Simply put
- The Wikimedia Foundation has announced a number of partnerships with AI companies to use their content for LLM training.
- AI companies have signed up for enterprise products to reuse Wikipedia content at scale.
- Last October, the foundation announced that site visits were declining as people were using AI summaries instead of visiting the site.
Wikimedia Foundation, a nonprofit organization seeking to strengthen long-term sustainability amid changing online behavior, has announced a series of new partnerships with artificial intelligence companies that will enable it to use Wikipedia content to train and power AI models.
The agreement was signed through Wikimedia Enterprise, the Foundation’s commercial product designed for large-scale reusers and distributors of content from Wikimedia projects. New sign-ups include Ecosia, Microsoft, Mistral AI, Perplexity, Pleias, and ProRata. These join existing partners such as Amazon, Google, and Meta.
“In the age of AI, Wikipedia and its human-created and curated knowledge are more valuable than ever,” the foundation said in a statement.
“That knowledge is[s] Generating AI chatbots, search engines, voice assistants, and more. Wikipedia is one of the highest quality datasets used to train large language models. ”
This announcement was made as part of updates related to Wikipedia’s 25th anniversary.
This online encyclopedia is among the top 10 most visited websites in the world and is the only site in its group run by a non-profit organization. The foundation says its more than 65 million articles published in more than 300 languages are viewed nearly 15 billion times each month.
But he warns that traffic patterns are changing. In October, it announced that human visits to Wikipedia were down 8% year over year, and that the decline was due to users no longer visiting the site directly, but instead relying on AI-generated summaries. Currently, nearly 60% of Google searches end without a click, and on-page responses are often provided by Wikipedia content.
AI vs. Publisher
The deal comes amid broader discussion about how AI companies acquire training data. Large-scale language models are typically trained using vast amounts of online material, which has drawn criticism from authors, publishers, and other rights holders who argue that unauthorized use of copyrighted works is infringement.
Among them, Reddit has filed several lawsuits with AI companies to use its content to train models, even though it has licensing agreements with Google and others.
On Thursday, major book publishers Hachette Book Group and Cengage Group filed a complaint to join an existing class action lawsuit against Google, accusing the company of “historic copyright infringement” in building its Gemini AI platform. The lawsuit alleges that Google copied the book in the course of its AI training without obtaining the proper license. The lawsuit was originally filed in 2023 by the authors’ group.
OpenAI faces similar lawsuits from plaintiffs including “Game of Thrones” screenwriter George R.R. Martin.
Entertainment companies are also grappling with this problem. In mid-December, Disney sent a cease-and-desist letter to Google accusing it of copyright infringement, even though it had a separate licensing agreement with OpenAI that covered hundreds of characters in AI-generated videos. Disney has issued similar notices to other AI companies and is involved in a lawsuit against image generation company Midjourney, along with major studios.
That same month, a coalition of screenwriters, actors and engineers launched a new industry group aimed at promoting legally enforceable standards governing how AI is trained and used in the entertainment sector. More than 500 celebrities have endorsed the initiative, including Natalie Portman, Cate Blanchett, Ben Affleck, Guillermo del Toro and Taika Waititi.
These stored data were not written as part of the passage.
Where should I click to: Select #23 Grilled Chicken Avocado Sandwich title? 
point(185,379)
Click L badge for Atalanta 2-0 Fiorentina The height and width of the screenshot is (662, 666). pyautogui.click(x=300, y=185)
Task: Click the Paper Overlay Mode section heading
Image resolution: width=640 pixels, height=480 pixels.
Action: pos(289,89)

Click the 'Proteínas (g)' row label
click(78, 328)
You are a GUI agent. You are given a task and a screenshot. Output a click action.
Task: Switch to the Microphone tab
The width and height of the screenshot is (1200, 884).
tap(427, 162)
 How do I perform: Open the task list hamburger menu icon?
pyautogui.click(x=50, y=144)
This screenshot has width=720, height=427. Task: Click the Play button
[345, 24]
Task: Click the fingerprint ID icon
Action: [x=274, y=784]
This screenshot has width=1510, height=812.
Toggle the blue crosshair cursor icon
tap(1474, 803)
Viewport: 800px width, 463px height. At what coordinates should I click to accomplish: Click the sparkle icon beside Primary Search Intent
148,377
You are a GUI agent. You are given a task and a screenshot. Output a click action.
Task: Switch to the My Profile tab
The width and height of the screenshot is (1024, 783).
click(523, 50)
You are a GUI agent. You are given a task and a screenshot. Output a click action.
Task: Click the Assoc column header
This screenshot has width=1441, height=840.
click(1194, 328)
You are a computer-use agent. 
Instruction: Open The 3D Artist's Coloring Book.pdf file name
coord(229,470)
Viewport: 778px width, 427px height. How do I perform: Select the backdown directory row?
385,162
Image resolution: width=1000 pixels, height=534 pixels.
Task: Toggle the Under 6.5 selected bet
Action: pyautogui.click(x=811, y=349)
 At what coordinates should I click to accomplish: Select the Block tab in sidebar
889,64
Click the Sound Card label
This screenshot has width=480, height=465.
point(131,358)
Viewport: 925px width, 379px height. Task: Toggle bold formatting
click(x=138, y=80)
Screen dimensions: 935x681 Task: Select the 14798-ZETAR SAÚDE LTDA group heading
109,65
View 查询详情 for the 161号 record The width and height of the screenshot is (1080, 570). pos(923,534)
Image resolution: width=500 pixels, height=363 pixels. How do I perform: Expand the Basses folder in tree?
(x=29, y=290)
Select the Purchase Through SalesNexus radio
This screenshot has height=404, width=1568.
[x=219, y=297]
The European Commission has also launched a formal antitrust investigation into whether Google breached EU competition rules by using content from publishers and YouTube to power its AI services without fair remuneration or consent.
It is unclear whether copyright owners will ultimately be able to find a remedy. A federal judge in the United States recently ruled that Meta and Anthropic’s use of copyrighted books to train AI models constitutes fair use, criticizing the companies for maintaining permanent libraries of pirated works.